L’equipaggio del P-72A, dopo aver ricevuto tutte le autorizzazioni si recava sulla posizione segnalata per iniziare la missione SAR – Search and Rescue, nonostante un forte temporale in atto e condizioni meteo proibitive con mare molto agitato e forti turbolenze. Il velivolo italiano ha impiegato tutti i sensori di bordo per la ricerca del pilota tunisino mettendosi anche in comunicazione con l’elicottero tunisino che si stava avvicinando alla zona di operazione.

Durante la ricerca, in coordinamento tra l’UH-60M tunisino e il pattugliatore P-72A italiano, l’elicottero comunicava di aver localizzato il pilota che poco dopo sarebbe stato recuperato. Le autorità hanno ringraziato i colleghi italiani del P-72A per gli sforzi determinanti nella ricerca e salvataggio del pilota del Tiger.

Dopo il recupero del pilota il velivolo P-72A ha ripreso le normali operazioni di pattugliamento fino al tramonto, per fare poi rientro sulla base di Sigonella sede del 41° Stormo Antisom. Gli equipaggi del 41° Stormo, anche se poco noto al pubblico, giornalmente svolgono missioni operative di lunga durata sul Mar Mediterraneo per il pattugliamento marittimo a difesa delle coste italiane e degli interessi nazionali contro eventuali minacce. Questa missione in particolare ha dimostrato anche l’efficacia, la capacità e la flessibilità operativa sia degli uomini che dei mezzi a disposizione che, grazie alla professionalità degli equipaggi e la tecnologia allo stato dell’arte messa in campo, possono svolgere in una sola missione anche attività differenti.

Il 41° Stormo Antisom di Sigonella

L’attività degli equipaggi del 41° Stormo si sintetizza con il pattugliamento dall’alto di vaste zone di mare, grazie ai sofisticati dispositivi ed un’avanzata suite di sensori che equipaggiano il velivolo P-72A e con l’immediato riporto di tutti i dati alla centrale operativa del Comando in Capo della Squadra Navale.
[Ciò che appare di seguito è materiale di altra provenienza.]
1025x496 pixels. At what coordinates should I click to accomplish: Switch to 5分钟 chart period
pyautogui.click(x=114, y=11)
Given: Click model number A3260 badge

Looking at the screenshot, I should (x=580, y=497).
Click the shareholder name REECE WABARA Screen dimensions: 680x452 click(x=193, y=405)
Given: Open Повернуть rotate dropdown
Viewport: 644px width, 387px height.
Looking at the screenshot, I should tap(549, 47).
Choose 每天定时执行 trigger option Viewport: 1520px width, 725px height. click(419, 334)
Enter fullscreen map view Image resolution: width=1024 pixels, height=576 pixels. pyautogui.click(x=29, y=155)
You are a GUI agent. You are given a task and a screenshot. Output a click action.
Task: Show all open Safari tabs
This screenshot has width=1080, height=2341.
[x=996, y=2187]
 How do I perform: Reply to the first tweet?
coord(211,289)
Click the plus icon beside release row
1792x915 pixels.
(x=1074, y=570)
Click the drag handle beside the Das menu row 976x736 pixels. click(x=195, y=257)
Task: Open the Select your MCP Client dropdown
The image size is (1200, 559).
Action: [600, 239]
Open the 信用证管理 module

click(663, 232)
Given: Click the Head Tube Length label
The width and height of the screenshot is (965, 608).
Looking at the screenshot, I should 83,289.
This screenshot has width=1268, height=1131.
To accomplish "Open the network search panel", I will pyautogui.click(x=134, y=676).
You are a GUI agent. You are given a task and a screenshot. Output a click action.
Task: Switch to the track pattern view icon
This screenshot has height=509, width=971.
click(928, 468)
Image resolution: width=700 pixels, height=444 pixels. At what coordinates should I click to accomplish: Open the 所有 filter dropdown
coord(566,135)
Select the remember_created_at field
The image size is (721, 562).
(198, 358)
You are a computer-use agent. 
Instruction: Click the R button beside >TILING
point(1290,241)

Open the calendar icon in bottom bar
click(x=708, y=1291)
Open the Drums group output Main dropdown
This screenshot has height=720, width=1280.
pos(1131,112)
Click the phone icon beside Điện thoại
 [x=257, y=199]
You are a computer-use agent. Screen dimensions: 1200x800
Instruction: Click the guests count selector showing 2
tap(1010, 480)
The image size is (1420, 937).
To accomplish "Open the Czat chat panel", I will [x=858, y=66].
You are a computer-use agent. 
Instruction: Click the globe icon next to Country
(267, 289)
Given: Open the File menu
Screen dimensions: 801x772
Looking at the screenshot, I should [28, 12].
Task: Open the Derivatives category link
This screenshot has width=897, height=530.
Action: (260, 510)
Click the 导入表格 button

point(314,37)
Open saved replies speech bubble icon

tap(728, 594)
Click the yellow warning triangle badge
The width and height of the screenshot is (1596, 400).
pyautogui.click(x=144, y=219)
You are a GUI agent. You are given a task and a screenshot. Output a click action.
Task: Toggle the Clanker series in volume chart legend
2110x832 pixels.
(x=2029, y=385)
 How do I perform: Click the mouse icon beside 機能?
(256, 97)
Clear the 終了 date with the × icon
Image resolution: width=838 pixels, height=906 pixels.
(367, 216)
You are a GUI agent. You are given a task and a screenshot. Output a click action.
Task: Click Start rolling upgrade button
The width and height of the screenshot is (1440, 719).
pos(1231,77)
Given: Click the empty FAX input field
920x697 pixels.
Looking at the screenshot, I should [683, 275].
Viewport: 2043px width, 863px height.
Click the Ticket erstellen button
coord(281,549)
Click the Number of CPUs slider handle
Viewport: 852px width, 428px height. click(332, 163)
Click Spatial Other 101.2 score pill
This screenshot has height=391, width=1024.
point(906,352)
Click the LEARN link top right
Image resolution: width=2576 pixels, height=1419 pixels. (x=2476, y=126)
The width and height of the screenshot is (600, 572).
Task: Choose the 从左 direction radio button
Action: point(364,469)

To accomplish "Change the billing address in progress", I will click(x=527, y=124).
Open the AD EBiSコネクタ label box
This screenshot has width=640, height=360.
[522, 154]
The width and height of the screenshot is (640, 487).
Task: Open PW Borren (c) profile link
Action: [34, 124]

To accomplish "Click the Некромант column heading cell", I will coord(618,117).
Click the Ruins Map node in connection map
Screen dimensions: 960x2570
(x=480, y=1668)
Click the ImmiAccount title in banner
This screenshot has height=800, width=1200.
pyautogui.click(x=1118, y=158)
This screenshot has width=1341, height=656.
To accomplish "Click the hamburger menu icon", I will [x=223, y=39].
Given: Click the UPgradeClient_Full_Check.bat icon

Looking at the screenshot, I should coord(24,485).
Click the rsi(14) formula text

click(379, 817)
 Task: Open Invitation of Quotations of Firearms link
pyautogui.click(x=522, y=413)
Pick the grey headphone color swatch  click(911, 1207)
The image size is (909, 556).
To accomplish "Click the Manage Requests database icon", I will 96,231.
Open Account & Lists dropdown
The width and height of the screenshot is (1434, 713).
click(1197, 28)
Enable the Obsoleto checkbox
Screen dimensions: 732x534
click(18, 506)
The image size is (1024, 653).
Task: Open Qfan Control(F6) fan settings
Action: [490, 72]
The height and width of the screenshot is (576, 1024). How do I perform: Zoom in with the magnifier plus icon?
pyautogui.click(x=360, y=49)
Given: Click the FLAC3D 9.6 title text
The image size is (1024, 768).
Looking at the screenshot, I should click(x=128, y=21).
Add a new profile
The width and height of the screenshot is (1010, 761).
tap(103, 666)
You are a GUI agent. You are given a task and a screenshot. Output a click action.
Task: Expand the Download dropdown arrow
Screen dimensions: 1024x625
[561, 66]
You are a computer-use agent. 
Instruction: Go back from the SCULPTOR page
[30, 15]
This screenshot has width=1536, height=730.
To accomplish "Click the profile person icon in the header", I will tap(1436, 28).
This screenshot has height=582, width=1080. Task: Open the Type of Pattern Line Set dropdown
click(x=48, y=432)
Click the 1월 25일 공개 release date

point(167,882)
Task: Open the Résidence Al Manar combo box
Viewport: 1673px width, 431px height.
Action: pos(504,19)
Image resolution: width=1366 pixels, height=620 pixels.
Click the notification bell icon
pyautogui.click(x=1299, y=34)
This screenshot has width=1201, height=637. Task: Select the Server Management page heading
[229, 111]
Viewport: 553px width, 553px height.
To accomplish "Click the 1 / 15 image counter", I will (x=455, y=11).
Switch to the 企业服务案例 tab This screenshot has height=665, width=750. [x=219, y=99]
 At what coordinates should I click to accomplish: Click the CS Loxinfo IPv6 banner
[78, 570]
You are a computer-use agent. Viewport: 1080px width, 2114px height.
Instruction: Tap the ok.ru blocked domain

Il 41° Stormo Antisom dell’Aeronautica Militare di Sigonella è dotato dei nuovi velivoli P-72A, che hanno sostituito il BR-1150 Atlantic, con i quali garantisce la propria missione primaria di sorveglianza marittima, contrasto ai traffici illeciti e al terrorismo internazionale e di salvaguardia della vita umana in mare a lungo raggio nonché protezione delle principali vie di traffico marittimo nei quadranti meridionali del Mediterraneo.

velivolo antisom P-72A 41° Stormo Aeronautica Militare Sigonella

velivolo antisom P-72A 41° Stormo Aeronautica Militare Sigonella @ Archivio Aviation Report / Gianni Scuderi

Il 41° Stormo mantiene una veste tipicamente interforze e perfettamente integrata attraverso il connubio tra la Marina Militare e l’Aeronautica Militare. Gli equipaggi di volo sono formati da ufficiali piloti e sottufficiali operatori di bordo che appartengono all’AM e alla MMI e i velivoli antisom, in passato i Grumman ed Atlantic ed oggi il P72A, dipendono per l’impiego dalla Marina Militare che valuta e determina tutte le missioni operative ad essi assegnabili, mentre le attività tecnico-logistiche e l’addestramento tecnico-professionale sono responsabilità dell’AM che ha alle dipendenze il 41° Stormo.

1 risposta

  1. Ugo Lenzi

    Ho capito, complimenti. Cio che invece non mi è chiaro è se il pilota tunisino disperso in mare lo abbiamo rintracciato noi o l’elicottero tunisino che lo ha ripescato?